**Task prompt:**
For this task, copy the data that follows exactly, keeping every character.

**Records to process:**
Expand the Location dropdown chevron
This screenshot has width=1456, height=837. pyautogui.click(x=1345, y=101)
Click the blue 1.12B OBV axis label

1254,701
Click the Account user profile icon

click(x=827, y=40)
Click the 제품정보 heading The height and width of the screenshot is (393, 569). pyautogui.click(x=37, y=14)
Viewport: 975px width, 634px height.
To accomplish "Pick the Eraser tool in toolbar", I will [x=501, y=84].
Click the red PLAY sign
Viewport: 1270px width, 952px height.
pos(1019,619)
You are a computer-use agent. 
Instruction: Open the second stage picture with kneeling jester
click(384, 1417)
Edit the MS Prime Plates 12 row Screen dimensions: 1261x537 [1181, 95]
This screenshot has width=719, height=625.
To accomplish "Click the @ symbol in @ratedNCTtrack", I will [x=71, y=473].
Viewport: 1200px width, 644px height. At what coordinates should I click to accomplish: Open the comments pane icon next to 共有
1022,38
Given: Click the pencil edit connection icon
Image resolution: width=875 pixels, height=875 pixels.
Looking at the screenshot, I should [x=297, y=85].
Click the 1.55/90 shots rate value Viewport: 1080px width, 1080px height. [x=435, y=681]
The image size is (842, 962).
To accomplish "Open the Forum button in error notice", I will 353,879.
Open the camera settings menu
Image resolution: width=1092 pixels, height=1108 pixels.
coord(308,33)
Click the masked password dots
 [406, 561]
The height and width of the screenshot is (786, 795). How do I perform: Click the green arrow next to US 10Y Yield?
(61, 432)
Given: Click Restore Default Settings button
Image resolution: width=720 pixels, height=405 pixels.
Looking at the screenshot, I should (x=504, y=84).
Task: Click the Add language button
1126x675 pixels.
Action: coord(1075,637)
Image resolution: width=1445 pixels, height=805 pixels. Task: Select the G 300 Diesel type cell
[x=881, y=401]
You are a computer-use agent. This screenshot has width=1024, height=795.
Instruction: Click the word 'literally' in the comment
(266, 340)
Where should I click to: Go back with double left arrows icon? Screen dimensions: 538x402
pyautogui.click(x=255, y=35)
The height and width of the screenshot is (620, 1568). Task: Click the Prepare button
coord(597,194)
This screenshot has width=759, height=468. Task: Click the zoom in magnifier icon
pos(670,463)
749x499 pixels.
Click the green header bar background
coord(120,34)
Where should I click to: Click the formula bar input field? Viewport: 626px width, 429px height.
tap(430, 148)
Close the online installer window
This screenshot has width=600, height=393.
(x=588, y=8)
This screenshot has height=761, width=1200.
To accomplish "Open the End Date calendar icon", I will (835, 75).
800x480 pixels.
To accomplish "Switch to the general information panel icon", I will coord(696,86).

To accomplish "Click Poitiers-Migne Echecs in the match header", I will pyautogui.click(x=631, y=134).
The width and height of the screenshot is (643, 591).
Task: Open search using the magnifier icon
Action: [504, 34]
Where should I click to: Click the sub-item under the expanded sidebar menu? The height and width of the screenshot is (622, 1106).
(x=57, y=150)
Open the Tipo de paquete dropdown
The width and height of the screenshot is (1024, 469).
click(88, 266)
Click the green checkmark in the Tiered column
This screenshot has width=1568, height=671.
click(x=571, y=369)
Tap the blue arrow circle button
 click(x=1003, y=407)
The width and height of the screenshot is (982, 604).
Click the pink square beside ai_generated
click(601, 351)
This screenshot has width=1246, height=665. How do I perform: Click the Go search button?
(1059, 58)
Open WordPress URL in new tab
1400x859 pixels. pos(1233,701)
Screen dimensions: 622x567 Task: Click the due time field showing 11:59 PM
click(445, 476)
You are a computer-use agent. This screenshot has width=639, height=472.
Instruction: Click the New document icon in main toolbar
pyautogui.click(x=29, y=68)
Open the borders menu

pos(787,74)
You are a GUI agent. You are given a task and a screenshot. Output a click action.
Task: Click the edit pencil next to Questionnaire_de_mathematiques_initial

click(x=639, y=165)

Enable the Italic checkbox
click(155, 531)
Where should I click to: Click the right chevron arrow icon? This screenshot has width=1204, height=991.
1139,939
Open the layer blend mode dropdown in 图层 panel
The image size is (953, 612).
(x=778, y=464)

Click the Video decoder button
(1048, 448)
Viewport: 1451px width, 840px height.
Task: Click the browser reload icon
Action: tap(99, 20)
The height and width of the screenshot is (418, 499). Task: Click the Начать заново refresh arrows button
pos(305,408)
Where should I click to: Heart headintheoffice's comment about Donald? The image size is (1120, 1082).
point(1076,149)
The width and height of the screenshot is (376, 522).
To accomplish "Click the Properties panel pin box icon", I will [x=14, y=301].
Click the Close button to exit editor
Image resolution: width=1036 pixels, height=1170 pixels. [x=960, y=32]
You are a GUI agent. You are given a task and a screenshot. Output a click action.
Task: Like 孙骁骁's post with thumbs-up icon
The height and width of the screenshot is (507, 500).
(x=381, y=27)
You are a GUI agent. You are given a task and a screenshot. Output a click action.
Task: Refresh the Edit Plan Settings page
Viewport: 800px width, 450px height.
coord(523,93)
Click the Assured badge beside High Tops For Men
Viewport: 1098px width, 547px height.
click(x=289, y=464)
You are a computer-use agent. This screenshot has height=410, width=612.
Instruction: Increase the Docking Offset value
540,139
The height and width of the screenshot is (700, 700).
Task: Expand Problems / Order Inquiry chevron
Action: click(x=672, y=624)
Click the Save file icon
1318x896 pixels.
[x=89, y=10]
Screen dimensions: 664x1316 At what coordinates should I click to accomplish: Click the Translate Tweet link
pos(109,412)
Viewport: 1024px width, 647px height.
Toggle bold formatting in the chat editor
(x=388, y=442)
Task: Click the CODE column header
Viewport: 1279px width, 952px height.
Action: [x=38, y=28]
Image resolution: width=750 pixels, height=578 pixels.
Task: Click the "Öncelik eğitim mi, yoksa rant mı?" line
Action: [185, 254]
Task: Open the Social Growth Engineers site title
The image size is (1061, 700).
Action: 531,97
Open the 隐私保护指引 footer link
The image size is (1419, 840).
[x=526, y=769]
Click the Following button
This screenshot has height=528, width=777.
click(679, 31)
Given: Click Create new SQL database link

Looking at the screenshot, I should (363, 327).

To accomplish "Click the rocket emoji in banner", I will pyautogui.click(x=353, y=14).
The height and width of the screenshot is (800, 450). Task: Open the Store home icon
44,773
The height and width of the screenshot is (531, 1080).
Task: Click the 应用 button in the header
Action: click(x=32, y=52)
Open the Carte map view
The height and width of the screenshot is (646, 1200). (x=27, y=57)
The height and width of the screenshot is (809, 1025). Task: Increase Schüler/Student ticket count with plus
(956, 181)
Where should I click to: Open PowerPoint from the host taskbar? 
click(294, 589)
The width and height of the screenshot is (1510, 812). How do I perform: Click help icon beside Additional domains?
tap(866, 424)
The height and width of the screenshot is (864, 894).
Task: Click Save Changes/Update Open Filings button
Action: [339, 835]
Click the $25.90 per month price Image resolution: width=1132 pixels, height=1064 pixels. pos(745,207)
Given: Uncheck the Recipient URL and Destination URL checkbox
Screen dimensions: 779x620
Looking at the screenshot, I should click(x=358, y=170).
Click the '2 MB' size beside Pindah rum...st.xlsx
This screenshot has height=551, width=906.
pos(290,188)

**Solution:**
Expand the Location dropdown chevron
This screenshot has width=1456, height=837. pyautogui.click(x=1345, y=101)
Click the blue 1.12B OBV axis label

1254,701
Click the Account user profile icon

click(x=827, y=40)
Click the 제품정보 heading The height and width of the screenshot is (393, 569). pyautogui.click(x=37, y=14)
Viewport: 975px width, 634px height.
To accomplish "Pick the Eraser tool in toolbar", I will [x=501, y=84].
Click the red PLAY sign
Viewport: 1270px width, 952px height.
pos(1019,619)
You are a computer-use agent. 
Instruction: Open the second stage picture with kneeling jester
click(384, 1417)
Edit the MS Prime Plates 12 row Screen dimensions: 1261x537 [1181, 95]
This screenshot has width=719, height=625.
To accomplish "Click the @ symbol in @ratedNCTtrack", I will [x=71, y=473].
Viewport: 1200px width, 644px height. At what coordinates should I click to accomplish: Open the comments pane icon next to 共有
1022,38
Given: Click the pencil edit connection icon
Image resolution: width=875 pixels, height=875 pixels.
Looking at the screenshot, I should [x=297, y=85].
Click the 1.55/90 shots rate value Viewport: 1080px width, 1080px height. [x=435, y=681]
The image size is (842, 962).
To accomplish "Open the Forum button in error notice", I will 353,879.
Open the camera settings menu
Image resolution: width=1092 pixels, height=1108 pixels.
coord(308,33)
Click the masked password dots
 [406, 561]
The height and width of the screenshot is (786, 795). How do I perform: Click the green arrow next to US 10Y Yield?
(61, 432)
Given: Click Restore Default Settings button
Image resolution: width=720 pixels, height=405 pixels.
Looking at the screenshot, I should (x=504, y=84).
Task: Click the Add language button
1126x675 pixels.
Action: coord(1075,637)
Image resolution: width=1445 pixels, height=805 pixels. Task: Select the G 300 Diesel type cell
[x=881, y=401]
You are a computer-use agent. This screenshot has width=1024, height=795.
Instruction: Click the word 'literally' in the comment
(266, 340)
Where should I click to: Go back with double left arrows icon? Screen dimensions: 538x402
pyautogui.click(x=255, y=35)
The height and width of the screenshot is (620, 1568). Task: Click the Prepare button
coord(597,194)
This screenshot has width=759, height=468. Task: Click the zoom in magnifier icon
pos(670,463)
749x499 pixels.
Click the green header bar background
coord(120,34)
Where should I click to: Click the formula bar input field? Viewport: 626px width, 429px height.
tap(430, 148)
Close the online installer window
This screenshot has width=600, height=393.
(x=588, y=8)
This screenshot has height=761, width=1200.
To accomplish "Open the End Date calendar icon", I will (835, 75).
800x480 pixels.
To accomplish "Switch to the general information panel icon", I will coord(696,86).

To accomplish "Click Poitiers-Migne Echecs in the match header", I will pyautogui.click(x=631, y=134).
The width and height of the screenshot is (643, 591).
Task: Open search using the magnifier icon
Action: [504, 34]
Where should I click to: Click the sub-item under the expanded sidebar menu? The height and width of the screenshot is (622, 1106).
(x=57, y=150)
Open the Tipo de paquete dropdown
The width and height of the screenshot is (1024, 469).
click(88, 266)
Click the green checkmark in the Tiered column
This screenshot has width=1568, height=671.
click(x=571, y=369)
Tap the blue arrow circle button
 click(x=1003, y=407)
The width and height of the screenshot is (982, 604).
Click the pink square beside ai_generated
click(601, 351)
This screenshot has width=1246, height=665. How do I perform: Click the Go search button?
(1059, 58)
Open WordPress URL in new tab
1400x859 pixels. pos(1233,701)
Screen dimensions: 622x567 Task: Click the due time field showing 11:59 PM
click(445, 476)
You are a computer-use agent. This screenshot has width=639, height=472.
Instruction: Click the New document icon in main toolbar
pyautogui.click(x=29, y=68)
Open the borders menu

pos(787,74)
You are a GUI agent. You are given a task and a screenshot. Output a click action.
Task: Click the edit pencil next to Questionnaire_de_mathematiques_initial

click(x=639, y=165)

Enable the Italic checkbox
click(155, 531)
Where should I click to: Click the right chevron arrow icon? This screenshot has width=1204, height=991.
1139,939
Open the layer blend mode dropdown in 图层 panel
The image size is (953, 612).
(x=778, y=464)

Click the Video decoder button
(1048, 448)
Viewport: 1451px width, 840px height.
Task: Click the browser reload icon
Action: tap(99, 20)
The height and width of the screenshot is (418, 499). Task: Click the Начать заново refresh arrows button
pos(305,408)
Where should I click to: Heart headintheoffice's comment about Donald? The image size is (1120, 1082).
point(1076,149)
The width and height of the screenshot is (376, 522).
To accomplish "Click the Properties panel pin box icon", I will [x=14, y=301].
Click the Close button to exit editor
Image resolution: width=1036 pixels, height=1170 pixels. [x=960, y=32]
You are a GUI agent. You are given a task and a screenshot. Output a click action.
Task: Like 孙骁骁's post with thumbs-up icon
The height and width of the screenshot is (507, 500).
(x=381, y=27)
You are a GUI agent. You are given a task and a screenshot. Output a click action.
Task: Refresh the Edit Plan Settings page
Viewport: 800px width, 450px height.
coord(523,93)
Click the Assured badge beside High Tops For Men
Viewport: 1098px width, 547px height.
click(x=289, y=464)
You are a computer-use agent. This screenshot has height=410, width=612.
Instruction: Increase the Docking Offset value
540,139
The height and width of the screenshot is (700, 700).
Task: Expand Problems / Order Inquiry chevron
Action: click(x=672, y=624)
Click the Save file icon
1318x896 pixels.
[x=89, y=10]
Screen dimensions: 664x1316 At what coordinates should I click to accomplish: Click the Translate Tweet link
pos(109,412)
Viewport: 1024px width, 647px height.
Toggle bold formatting in the chat editor
(x=388, y=442)
Task: Click the CODE column header
Viewport: 1279px width, 952px height.
Action: [x=38, y=28]
Image resolution: width=750 pixels, height=578 pixels.
Task: Click the "Öncelik eğitim mi, yoksa rant mı?" line
Action: [185, 254]
Task: Open the Social Growth Engineers site title
The image size is (1061, 700).
Action: 531,97
Open the 隐私保护指引 footer link
The image size is (1419, 840).
[x=526, y=769]
Click the Following button
This screenshot has height=528, width=777.
click(679, 31)
Given: Click Create new SQL database link

Looking at the screenshot, I should (363, 327).

To accomplish "Click the rocket emoji in banner", I will pyautogui.click(x=353, y=14).
The height and width of the screenshot is (800, 450). Task: Open the Store home icon
44,773
The height and width of the screenshot is (531, 1080).
Task: Click the 应用 button in the header
Action: click(x=32, y=52)
Open the Carte map view
The height and width of the screenshot is (646, 1200). (x=27, y=57)
The height and width of the screenshot is (809, 1025). Task: Increase Schüler/Student ticket count with plus
(956, 181)
Where should I click to: Open PowerPoint from the host taskbar? 
click(294, 589)
The width and height of the screenshot is (1510, 812). How do I perform: Click help icon beside Additional domains?
tap(866, 424)
The height and width of the screenshot is (864, 894).
Task: Click Save Changes/Update Open Filings button
Action: [339, 835]
Click the $25.90 per month price Image resolution: width=1132 pixels, height=1064 pixels. pos(745,207)
Given: Uncheck the Recipient URL and Destination URL checkbox
Screen dimensions: 779x620
Looking at the screenshot, I should click(x=358, y=170).
Click the '2 MB' size beside Pindah rum...st.xlsx
This screenshot has height=551, width=906.
pos(290,188)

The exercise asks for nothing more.